Marie Anne Dallaire est inhumée le 28 juin 1918 à Lorrainville, âgée de 81 ans. Alexandre est inhumé le 11 octobre 1922 dans le même village, âgé de 84 ans. C’est celui de mes pères qui a vécu le plus longtemps.

J’ai une seule photographie d’Alexandre, prise alors qu’il est déjà âgé. Il a les même yeux clairs qu’avait mon père.

Mon arrière-grand-père

Né à Sainte Agnès, qu’il quitte enfant, ayant grandi au Saguenay, il arrive jeune homme au Témiscamingue et sera cultivateur, comme ses père et grand-père. Il épouse une jeune femme qui, comme lui, a grandi au Saguenay Lac Saint Jean. Ils sont mariés par un prêtre de la mission Saint Claude, avant la fondation de la paroisse de Ville Marie.

Ils auront neuf enfants, sept garçons et deux filles qui tous se marieront et auront une descendance. C’est celui de mes pères qui, contrairement à Alexandre, son père, vivra le moins longtemps. Il meurt à moins de 50 ans à Lorrainville. Son épouse se remarie quelques années après sa mort et lui survit presque 40 ans.

Comme pour Alexandre, je n’ai qu’une seule photo de lui. On voit un homme robuste avec des mains solides et fortes comme les avaient aussi mon père.

Mon grand-père

C’est le premier de la lignée à être né au Témiscamingue, troisième enfant de sa famille. Il sera aussi cultivateur.

Il se marie à 24 ans avec une jeune femme venue avec ses parents de la région de la Mauricie. Ils auront 12 enfants, neuf garçons et trois filles, mariés tous les douze avec descendance.

Il meurt âgé de 61 ans, et ma grand-mère vit encore presque trente ans avant de s’éteindre à son tour.

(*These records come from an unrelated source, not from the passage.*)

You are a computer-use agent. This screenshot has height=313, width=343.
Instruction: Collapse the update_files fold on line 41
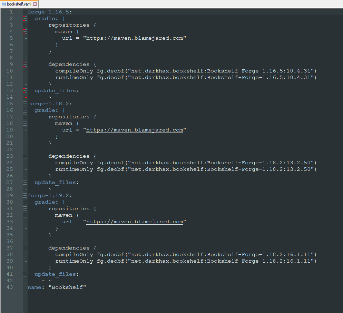tap(24, 274)
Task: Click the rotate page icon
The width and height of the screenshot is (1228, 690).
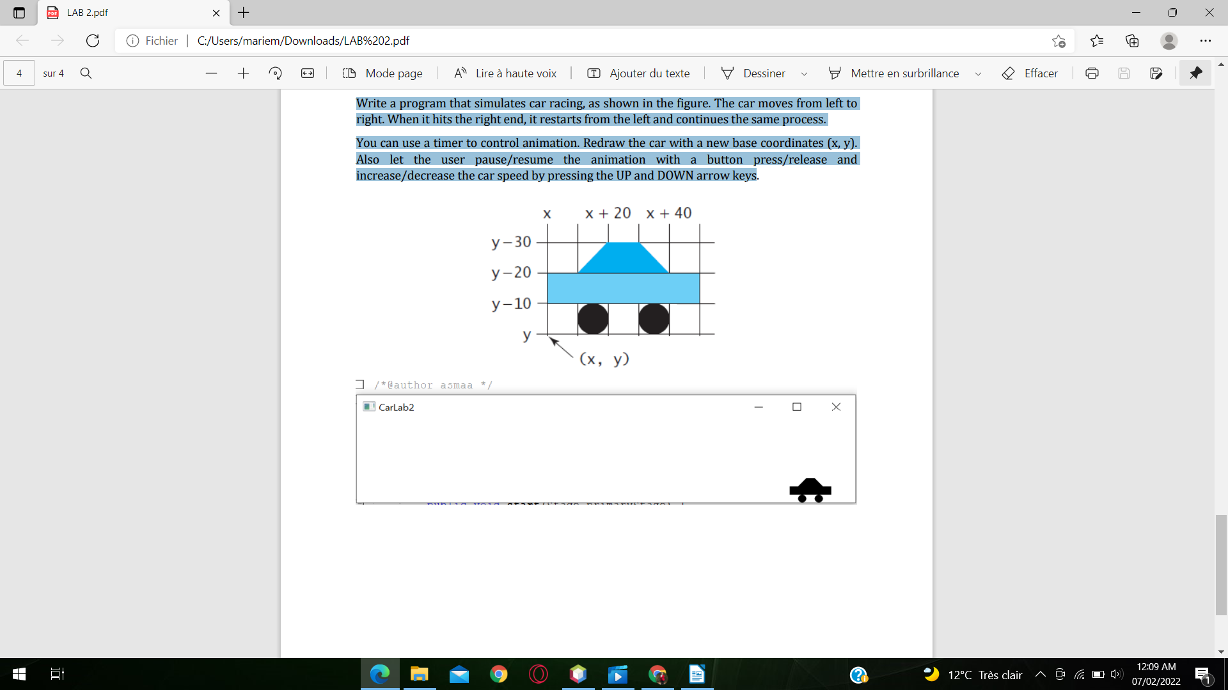Action: (x=276, y=73)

Mon grand-père est mort plusieurs années avant ma naissance, je ne l’ai donc pas connu. Les photos que j’ai de lui montrent une homme imposant, grand et costaud. C’est aussi ce que ceux qui l’ont connu disent de lui, qu’il en imposait.

Mon père

Né à Lorrainville, où son arrière-grand-père avait transplanté la famille, il va vivre sa jeunesse dans un autre village, pas très éloigné, où son père s’était déplacé. Contre la volonté de ses parents, il décide de s’engager dans l’armée pendant la seconde guerre mondiale, est formé dans différentes bases militaires au Canada, d’est en ouest. Il est envoyé en Angleterre en vue du débarquement auquel il participe, est fait prisonnier en Normandie, traverse la France en train en direction de l’Allemagne où il sera d’abord travailleur forcé, puis, les derniers mois, retenu dans un camp de prisonniers.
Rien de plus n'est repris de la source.